++++ GIVEN INFORMATION ++++

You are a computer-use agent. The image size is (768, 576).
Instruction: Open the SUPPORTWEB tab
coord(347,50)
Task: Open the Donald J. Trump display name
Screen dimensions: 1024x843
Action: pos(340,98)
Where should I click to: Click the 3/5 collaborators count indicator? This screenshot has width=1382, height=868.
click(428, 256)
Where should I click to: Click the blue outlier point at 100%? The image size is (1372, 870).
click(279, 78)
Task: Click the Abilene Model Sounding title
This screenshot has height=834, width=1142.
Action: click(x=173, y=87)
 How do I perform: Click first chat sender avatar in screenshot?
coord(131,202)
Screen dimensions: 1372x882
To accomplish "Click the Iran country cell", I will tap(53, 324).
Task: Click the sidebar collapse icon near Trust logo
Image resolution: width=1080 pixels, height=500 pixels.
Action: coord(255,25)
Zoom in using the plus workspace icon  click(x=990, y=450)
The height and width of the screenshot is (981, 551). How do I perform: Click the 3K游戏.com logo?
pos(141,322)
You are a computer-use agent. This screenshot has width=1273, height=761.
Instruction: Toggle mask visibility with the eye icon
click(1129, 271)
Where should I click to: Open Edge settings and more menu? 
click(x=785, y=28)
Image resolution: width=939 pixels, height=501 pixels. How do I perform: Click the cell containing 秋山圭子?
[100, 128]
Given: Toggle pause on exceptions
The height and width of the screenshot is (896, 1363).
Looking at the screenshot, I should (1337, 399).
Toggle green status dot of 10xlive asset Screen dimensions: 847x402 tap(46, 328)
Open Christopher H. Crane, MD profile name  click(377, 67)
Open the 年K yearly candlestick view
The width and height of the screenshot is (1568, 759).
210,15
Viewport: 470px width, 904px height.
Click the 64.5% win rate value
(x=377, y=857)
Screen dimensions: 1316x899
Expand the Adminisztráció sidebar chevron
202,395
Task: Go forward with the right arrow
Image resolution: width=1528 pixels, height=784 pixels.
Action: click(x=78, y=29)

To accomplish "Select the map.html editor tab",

++++

### SET TASK
Reproduce each of the records above word for word, keeping their original order.

### CORRECT ANSWER
You are a computer-use agent. The image size is (768, 576).
Instruction: Open the SUPPORTWEB tab
coord(347,50)
Task: Open the Donald J. Trump display name
Screen dimensions: 1024x843
Action: pos(340,98)
Where should I click to: Click the 3/5 collaborators count indicator? This screenshot has width=1382, height=868.
click(428, 256)
Where should I click to: Click the blue outlier point at 100%? The image size is (1372, 870).
click(279, 78)
Task: Click the Abilene Model Sounding title
This screenshot has height=834, width=1142.
Action: click(x=173, y=87)
 How do I perform: Click first chat sender avatar in screenshot?
coord(131,202)
Screen dimensions: 1372x882
To accomplish "Click the Iran country cell", I will tap(53, 324).
Task: Click the sidebar collapse icon near Trust logo
Image resolution: width=1080 pixels, height=500 pixels.
Action: coord(255,25)
Zoom in using the plus workspace icon  click(x=990, y=450)
The height and width of the screenshot is (981, 551). How do I perform: Click the 3K游戏.com logo?
pos(141,322)
You are a computer-use agent. This screenshot has width=1273, height=761.
Instruction: Toggle mask visibility with the eye icon
click(1129, 271)
Where should I click to: Open Edge settings and more menu? 
click(x=785, y=28)
Image resolution: width=939 pixels, height=501 pixels. How do I perform: Click the cell containing 秋山圭子?
[100, 128]
Given: Toggle pause on exceptions
The height and width of the screenshot is (896, 1363).
Looking at the screenshot, I should (1337, 399).
Toggle green status dot of 10xlive asset Screen dimensions: 847x402 tap(46, 328)
Open Christopher H. Crane, MD profile name  click(377, 67)
Open the 年K yearly candlestick view
The width and height of the screenshot is (1568, 759).
210,15
Viewport: 470px width, 904px height.
Click the 64.5% win rate value
(x=377, y=857)
Screen dimensions: 1316x899
Expand the Adminisztráció sidebar chevron
202,395
Task: Go forward with the right arrow
Image resolution: width=1528 pixels, height=784 pixels.
Action: click(x=78, y=29)

To accomplish "Select the map.html editor tab",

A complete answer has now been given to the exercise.